Роза попыталась сделать Глории внушение:
— Глория, ты женщина, тебе уже двадцать шесть. У меня в твоем возрасте было двое сыновей…
Перед глазами Розы встали ее дети: крепкие, красивые мальчики. Эти воспоминания придали ей сил, но она тут же отбросила их и обратилась к внучке с суровыми словами:
— Ты живешь как во сне. Я считала тебя взрослой женщиной, да, видно, ошибалась.
Глаза Розы гневно сверкали, лицо пылало от негодования.
— Ты что думаешь, жизнь — это волшебная сказка?
— Ничего я не думаю… — робко возразила Глория.
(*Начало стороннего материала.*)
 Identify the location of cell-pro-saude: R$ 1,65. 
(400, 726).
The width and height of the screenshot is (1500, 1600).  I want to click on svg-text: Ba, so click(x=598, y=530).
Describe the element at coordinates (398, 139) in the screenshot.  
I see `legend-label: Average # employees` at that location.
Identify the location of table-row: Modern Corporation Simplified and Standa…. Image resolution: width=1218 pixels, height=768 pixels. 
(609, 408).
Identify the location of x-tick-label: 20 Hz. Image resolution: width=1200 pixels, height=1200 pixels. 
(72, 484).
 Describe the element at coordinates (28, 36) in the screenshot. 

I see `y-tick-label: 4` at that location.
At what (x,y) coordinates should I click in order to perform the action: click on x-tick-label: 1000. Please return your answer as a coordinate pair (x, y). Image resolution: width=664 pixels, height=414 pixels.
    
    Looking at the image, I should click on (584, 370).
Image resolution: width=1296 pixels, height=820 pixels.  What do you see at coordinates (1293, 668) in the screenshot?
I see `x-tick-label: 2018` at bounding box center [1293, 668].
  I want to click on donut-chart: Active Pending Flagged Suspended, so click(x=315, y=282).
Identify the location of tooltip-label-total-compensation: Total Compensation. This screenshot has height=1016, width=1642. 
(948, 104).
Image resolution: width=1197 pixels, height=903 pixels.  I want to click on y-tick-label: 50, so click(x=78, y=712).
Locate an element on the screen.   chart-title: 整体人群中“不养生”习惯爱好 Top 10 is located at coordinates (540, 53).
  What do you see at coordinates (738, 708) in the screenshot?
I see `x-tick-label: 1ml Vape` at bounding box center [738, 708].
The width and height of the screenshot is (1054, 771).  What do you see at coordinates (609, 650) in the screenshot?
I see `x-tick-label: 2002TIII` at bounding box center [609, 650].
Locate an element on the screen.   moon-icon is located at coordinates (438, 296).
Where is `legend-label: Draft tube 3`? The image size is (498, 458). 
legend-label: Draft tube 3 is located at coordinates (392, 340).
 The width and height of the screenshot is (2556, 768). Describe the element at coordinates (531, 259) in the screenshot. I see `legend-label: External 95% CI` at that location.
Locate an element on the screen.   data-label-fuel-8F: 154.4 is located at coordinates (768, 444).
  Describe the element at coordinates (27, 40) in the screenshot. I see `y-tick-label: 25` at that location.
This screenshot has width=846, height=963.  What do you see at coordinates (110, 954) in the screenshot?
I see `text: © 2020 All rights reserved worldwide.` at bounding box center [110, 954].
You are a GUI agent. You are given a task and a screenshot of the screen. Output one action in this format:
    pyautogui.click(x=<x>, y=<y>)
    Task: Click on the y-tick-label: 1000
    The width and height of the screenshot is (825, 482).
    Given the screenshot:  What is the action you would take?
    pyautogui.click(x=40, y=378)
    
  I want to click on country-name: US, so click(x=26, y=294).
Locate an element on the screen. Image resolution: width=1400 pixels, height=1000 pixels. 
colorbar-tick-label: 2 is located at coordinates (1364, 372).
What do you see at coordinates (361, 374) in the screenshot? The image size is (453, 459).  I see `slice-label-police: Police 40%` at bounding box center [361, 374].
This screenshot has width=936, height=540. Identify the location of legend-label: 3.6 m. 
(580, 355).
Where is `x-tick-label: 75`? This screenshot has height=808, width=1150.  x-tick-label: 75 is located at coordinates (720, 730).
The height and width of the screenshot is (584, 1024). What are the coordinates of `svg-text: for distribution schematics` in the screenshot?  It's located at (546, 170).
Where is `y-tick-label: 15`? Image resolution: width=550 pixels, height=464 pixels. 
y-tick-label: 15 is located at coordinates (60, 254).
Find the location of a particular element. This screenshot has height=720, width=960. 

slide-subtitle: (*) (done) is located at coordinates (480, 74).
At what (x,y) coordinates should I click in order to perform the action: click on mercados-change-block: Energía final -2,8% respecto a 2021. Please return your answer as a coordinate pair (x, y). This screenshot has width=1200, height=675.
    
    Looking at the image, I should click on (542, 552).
— Конечно! Малейшая трудность — и тебе хочется уйти, хлопнув дверью. Но жизнь несется, как скорый поезд. На ходу не выскочишь… И не забудь, я тоже в этом поезде!
— Прости, бабушка…
Голос Глории звучал мягче.
— И я когда-то жила в розовом тумане, — не унималась Роза, — и я верила, что жизнь — прекрасный цветок, распустившийся для меня. Когда ты молода, тебе кажется, что только сорви его — и на твой век хватит этой живой благоуханной прелести. И ты осторожно прячешь цветок в ладонях, вдыхая его аромат, с закрытыми глазами, со счастливой улыбкой умиления… — Голос Розы срывался от волнения. — А когда раскроешь ладони, оказывается, твой прекрасный цветок завял; лепестки засохли и опали, развеялось благоухание. И ты держишь в руках что-то жалкое… Тогда тебя охватывает горечь, горечь утраченных иллюзий. Все существо твое рвется к этому цветку, а его уже нет. Но душевный порыв остается, остается до самого заката жизни, если, конечно, тебя не унесет в могилу раньше времени несчастный случай или безжалостная болезнь. Однако жизнь иногда дает нам утешение, спасая от безнадежности. Ты, например, мое спасение; ты вознаграждаешь меня за страдания. Где-то в этом необъятном мире есть утешение и для тебя, и ты его непременно найдешь.
Роза говорила искренне; последние слова она произнесла тихо и печально. Глория молча слушала бабушку.
— Все именно так, — продолжала Роза. — Ты искала смерти, потому как решила, будто тебя в жизни уже ничего не ждет. А ведь ты еще и не срывала свой прекрасный цветок!
Слушая бабушку, Глория ощутила, как глубоко одиночество старой женщины, которую считали всемогущей.
— Наверное, мы обе сегодня кое-что поняли, — произнесла она.
— Надеюсь, — грустно откликнулась Роза.
И печаль бабушки, словно в зеркале, отразилась в глазах внучки.
— Да, — вздохнула Роза, — в моем прошлом довольно тайн, несбывшихся желаний и утраченных грез. Сердце мое переполнено тоской, дорогая…
Никогда Глория не видела Розу Летициа такой — признания бабушки никак не соотносились с привычным для нее обликом главы семейства.
— Я сожалею… — произнесла Глория, то ли имея в виду свой безрассудный поступок, то ли неизвестные доселе страницы жизни Розы, что так неожиданно открылись ей.
— Ну, хватит, — отрезала Роза и, нажав кнопку, развернула кресло-каталку к огромному окну. Она не хотела, чтобы внучка заметила нахлынувшие слезы.
Роза сдвинула кремовую нейлоновую занавеску и взглянула на огни города. Ее затуманенному взору они казались колеблющимся пламенем свечей на фоне черных крыш и блестящего от дождя асфальта. На колокольне церквушки рядом с клиникой пробили часы. Синьора Роза нахохлилась в кресле. Никогда еще Глория не чувствовала, что бабушка так дорога ей.